Take the entries below and give them back exactly. Leave out nothing.

**Collected data:**
● ● ● ● ● ● ●
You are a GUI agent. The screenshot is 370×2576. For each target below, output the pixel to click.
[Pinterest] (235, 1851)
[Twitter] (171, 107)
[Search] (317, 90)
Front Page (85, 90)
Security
● ● ● ● ● ● ●
**EXERCISE RESPONSE:**
You are a GUI agent. The screenshot is 370×2576. For each target below, output the pixel to click.
[Pinterest] (235, 1851)
[Twitter] (171, 107)
[Search] (317, 90)
Front Page (85, 90)
Security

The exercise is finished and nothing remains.